Word for word, please restate the line that contains "Task: Collapse the thread using Hide replies" and all lines after it through the end of the material, minus the pictures.

*** Opening Provided data ***

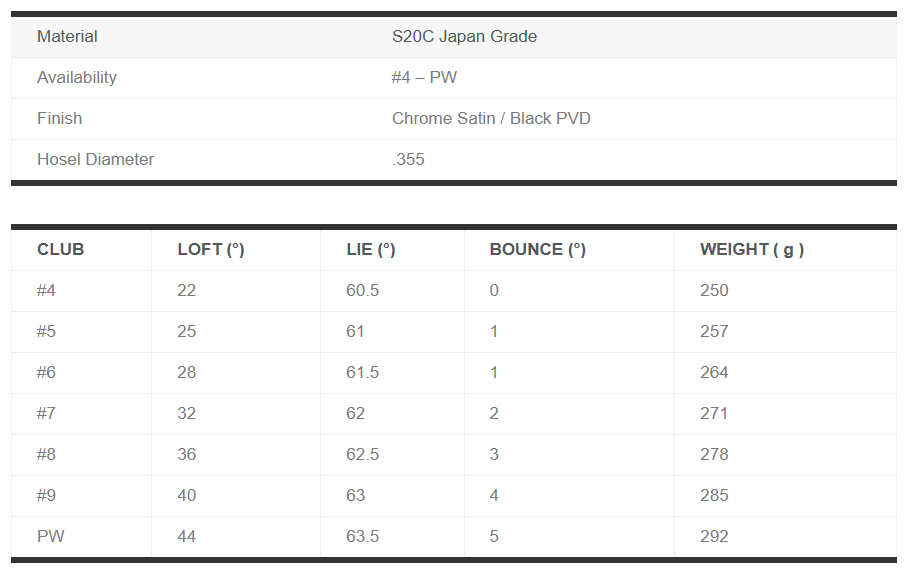The image size is (913, 572).
Task: Click loft value 44 for PW
Action: point(187,537)
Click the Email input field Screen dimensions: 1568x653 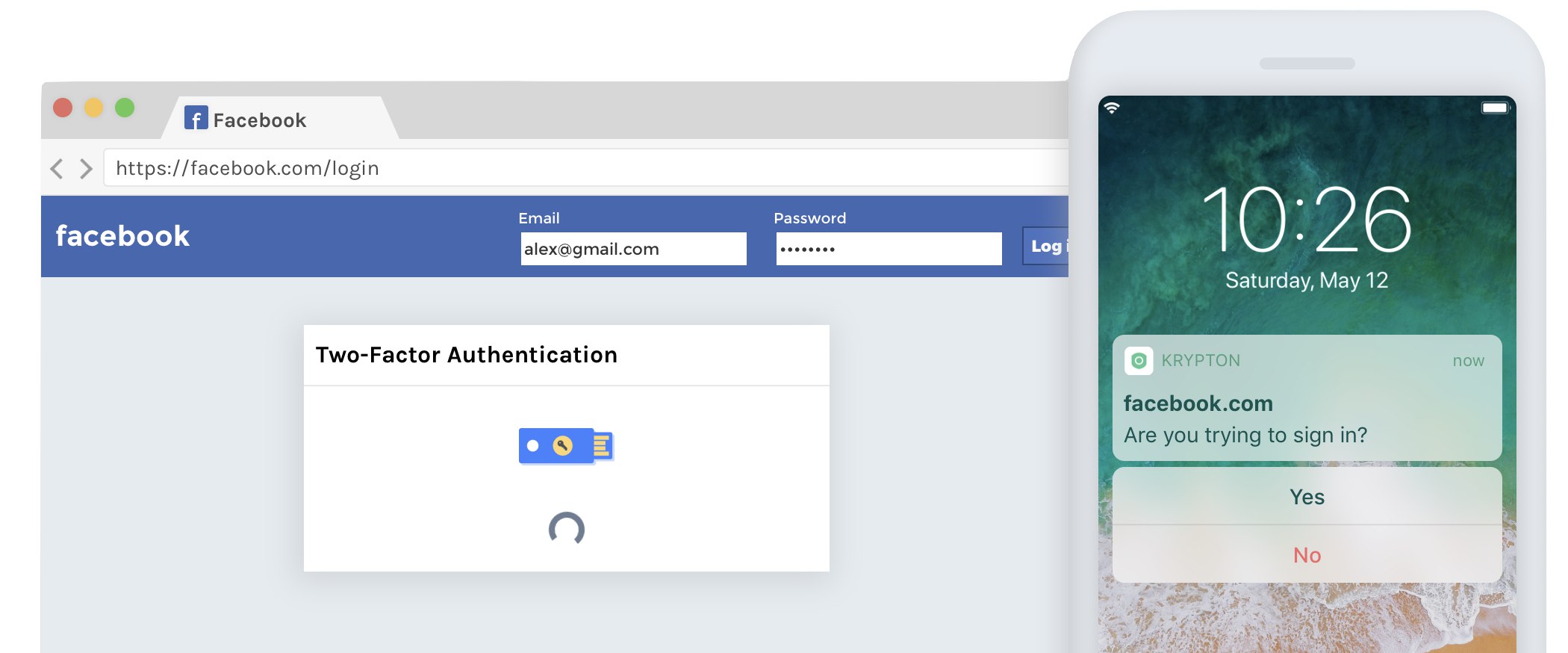(633, 249)
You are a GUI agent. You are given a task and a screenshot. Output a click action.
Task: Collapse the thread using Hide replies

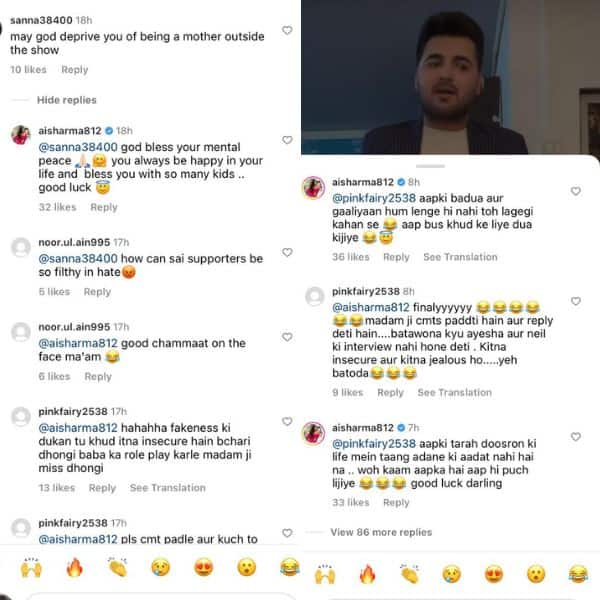[67, 100]
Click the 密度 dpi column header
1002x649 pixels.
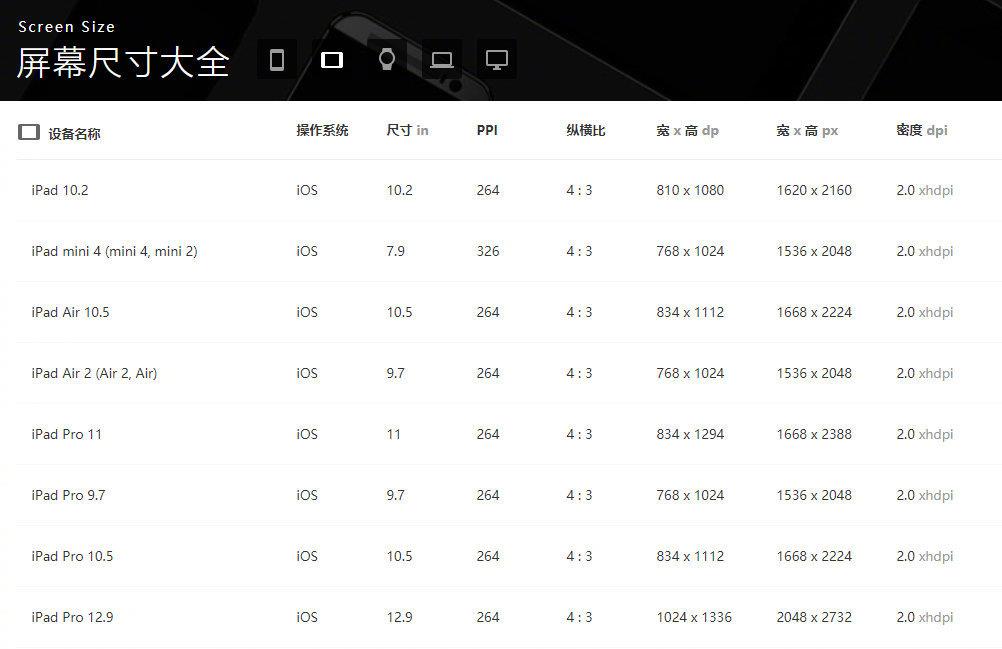(x=921, y=130)
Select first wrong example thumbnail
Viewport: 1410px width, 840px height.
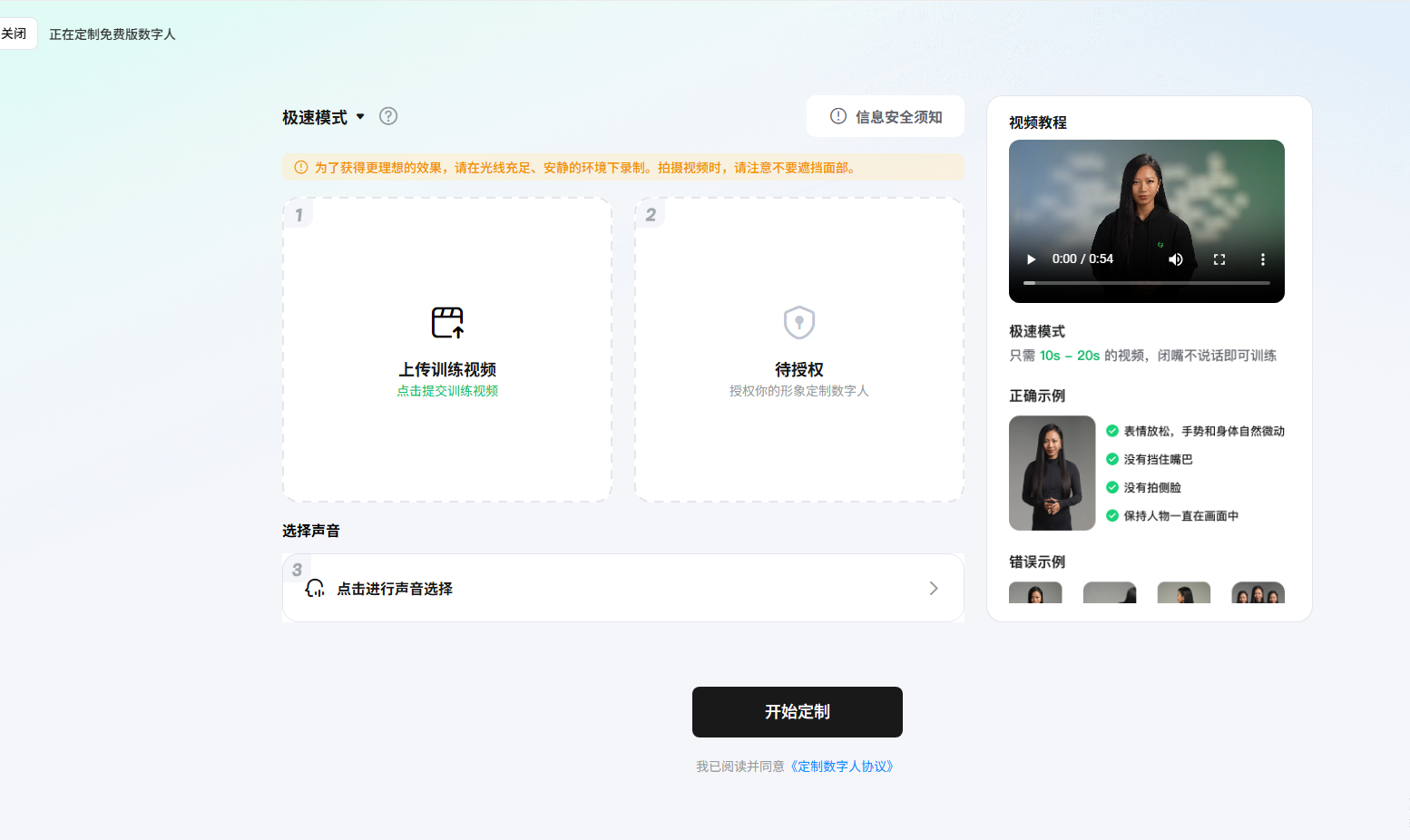pos(1035,593)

*** Closing Provided data ***

**Answer to this exercise**
Task: Collapse the thread using Hide replies

[67, 100]
Click the 密度 dpi column header
1002x649 pixels.
(x=921, y=130)
Select first wrong example thumbnail
Viewport: 1410px width, 840px height.
pos(1035,593)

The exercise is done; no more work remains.